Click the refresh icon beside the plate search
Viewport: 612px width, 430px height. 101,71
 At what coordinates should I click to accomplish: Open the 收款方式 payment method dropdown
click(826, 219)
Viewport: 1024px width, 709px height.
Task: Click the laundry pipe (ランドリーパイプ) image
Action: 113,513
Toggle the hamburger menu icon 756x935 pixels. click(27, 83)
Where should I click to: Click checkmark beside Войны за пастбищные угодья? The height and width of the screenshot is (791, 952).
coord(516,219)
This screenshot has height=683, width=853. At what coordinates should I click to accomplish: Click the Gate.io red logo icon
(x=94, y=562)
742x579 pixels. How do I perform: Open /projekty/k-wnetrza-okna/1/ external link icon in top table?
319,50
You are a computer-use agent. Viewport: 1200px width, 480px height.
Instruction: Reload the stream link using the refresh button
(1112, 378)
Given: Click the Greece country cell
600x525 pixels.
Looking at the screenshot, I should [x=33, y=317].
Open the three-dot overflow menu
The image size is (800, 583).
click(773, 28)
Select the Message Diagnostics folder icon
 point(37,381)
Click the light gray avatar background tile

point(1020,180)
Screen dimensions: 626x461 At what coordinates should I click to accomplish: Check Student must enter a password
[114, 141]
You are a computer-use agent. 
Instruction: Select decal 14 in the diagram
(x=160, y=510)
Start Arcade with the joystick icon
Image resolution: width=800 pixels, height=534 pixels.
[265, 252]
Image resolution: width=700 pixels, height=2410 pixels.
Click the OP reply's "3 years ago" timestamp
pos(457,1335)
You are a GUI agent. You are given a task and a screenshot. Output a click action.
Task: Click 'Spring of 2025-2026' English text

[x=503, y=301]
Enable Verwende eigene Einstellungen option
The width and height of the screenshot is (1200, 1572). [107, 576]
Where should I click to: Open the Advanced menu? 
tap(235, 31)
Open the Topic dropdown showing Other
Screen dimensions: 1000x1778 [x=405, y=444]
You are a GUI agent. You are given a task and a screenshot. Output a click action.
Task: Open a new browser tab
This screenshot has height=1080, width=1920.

### [Instructions for the task]
Each line above must be retyped exactly in the response.

### [Exercise result]
Click the refresh icon beside the plate search
Viewport: 612px width, 430px height. 101,71
 At what coordinates should I click to accomplish: Open the 收款方式 payment method dropdown
click(826, 219)
Viewport: 1024px width, 709px height.
Task: Click the laundry pipe (ランドリーパイプ) image
Action: 113,513
Toggle the hamburger menu icon 756x935 pixels. click(27, 83)
Where should I click to: Click checkmark beside Войны за пастбищные угодья? The height and width of the screenshot is (791, 952).
coord(516,219)
This screenshot has height=683, width=853. At what coordinates should I click to accomplish: Click the Gate.io red logo icon
(x=94, y=562)
742x579 pixels. How do I perform: Open /projekty/k-wnetrza-okna/1/ external link icon in top table?
319,50
You are a computer-use agent. Viewport: 1200px width, 480px height.
Instruction: Reload the stream link using the refresh button
(1112, 378)
Given: Click the Greece country cell
600x525 pixels.
Looking at the screenshot, I should [x=33, y=317].
Open the three-dot overflow menu
The image size is (800, 583).
click(773, 28)
Select the Message Diagnostics folder icon
 point(37,381)
Click the light gray avatar background tile

point(1020,180)
Screen dimensions: 626x461 At what coordinates should I click to accomplish: Check Student must enter a password
[114, 141]
You are a computer-use agent. 
Instruction: Select decal 14 in the diagram
(x=160, y=510)
Start Arcade with the joystick icon
Image resolution: width=800 pixels, height=534 pixels.
[265, 252]
Image resolution: width=700 pixels, height=2410 pixels.
Click the OP reply's "3 years ago" timestamp
pos(457,1335)
You are a GUI agent. You are given a task and a screenshot. Output a click action.
Task: Click 'Spring of 2025-2026' English text

[x=503, y=301]
Enable Verwende eigene Einstellungen option
The width and height of the screenshot is (1200, 1572). [107, 576]
Where should I click to: Open the Advanced menu? 
tap(235, 31)
Open the Topic dropdown showing Other
Screen dimensions: 1000x1778 [x=405, y=444]
You are a GUI agent. You are given a task and a screenshot. Output a click action.
Task: Open a new browser tab
This screenshot has height=1080, width=1920.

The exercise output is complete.